Exemptions for MTF (Multilateral Trading Facility)

An MTF based on DLT, managed by an Investment Firm (ESI) or by a Market Operator with the corresponding authorization, can request an exemption from:

  1. The obligation of intermediation, and therefore the admission of natural and legal persons to trade on their own account as members or participants.
  2. Transaction reporting requirements under MiFIR (Markets in Financial Instruments Regulation).
  3. The application of Article 3.2 of the CSDR (Central Securities Depository Regulation). Thus, securities can be registered in the MTF itself and not necessarily in a Central Securities Depository (CSD).

Exemptions for DLT-based Settlement Systems (SS)

DLT-based Settlement Systems can request the following exemptions:

  • DLT-based Settlement Systems can request the following exemptions from the rules applicable to CSD (Central Securities Depository) that mention the terms “dematerialized form,” “securities account,” or “transfer orders.” This can be requested under the following conditions:
    • The use of a securities account or entries in an account is incompatible with the use of DLT.
    • Guaranteeing the use of a decentralized ledger, the integrity of issuance, and the ability to segregate financial instruments belonging to different participants.
    • Not allowing uncovered positions in securities.
  • The obligation to establish procedures to prevent and address settlement failures.
  • The requirement for authorization to outsource basic services when incompatible with the use of DLT.
  • The obligation of intermediation and, therefore, the admission of natural and legal persons as participants.
  • Requirements for participant access to the SS and communication procedures between CSDs and participants and other market infrastructures, as well as certain transparency requirements under certain conditions.
  • Rules on settlement finality, provided that real-time settlement is guaranteed.
  • Rules on cash settlement, provided that the CSD performs settlement according to the delivery-versus-payment mechanism.
  • The obligation for a CSD, when managing a DLT-based SS, to provide access to another CSD or market infrastructure when the use of DLT is incompatible with legacy systems or when granting access with such systems is disproportionate.

Relation to Other Regulations

Like any other pan-European regulation, its integration with other regulations is crucial. In the case of the DLT Pilot Regime, it is more of an exemption regime than a regulation itself. However, its integration into the current legal framework is equally important.

On the one hand, it involves finding a fit between this regime and existing regulations, especially MiFID and MiFIR. On the other hand, as it directly impacts several market infrastructures, these infrastructures must be prepared to apply for authorizations and exemptions where necessary.
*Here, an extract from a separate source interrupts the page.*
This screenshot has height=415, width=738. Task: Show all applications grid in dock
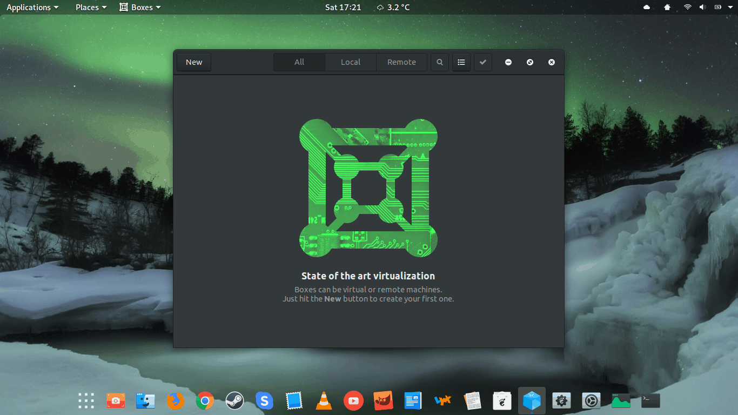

Additionally, whenever personal data is involved, the General Data Protection Regulation (GDPR) comes into play. Furthermore, we must not forget that there are approved regulations that will be applicable in the future, especially MiCA, whose relationship with the DLT Pilot Regime is crucial. Therefore, once the trial period is over, the decision made will have a significant impact on the EU legal framework regarding market infrastructures and financial instruments.

Conclusion

The DLT Pilot Regime allows for the exemption of certain obligations for market infrastructures based on DLT. These exemptions aim to maintain innovation and investment in these technologies while ensuring a minimum of requirements to guarantee the integrity and stability of the overall EU capital markets.

A series of participants and instruments subject to this regime have been defined to limit its scope. With this regime, and after the corresponding evaluation period, it will be possible to determine the extent to which the regulation of crypto assets is sufficient in the EU. For the entities affected, it is clear that this regime represents an opportunity to continue innovating under the legal framework provided by current regulations.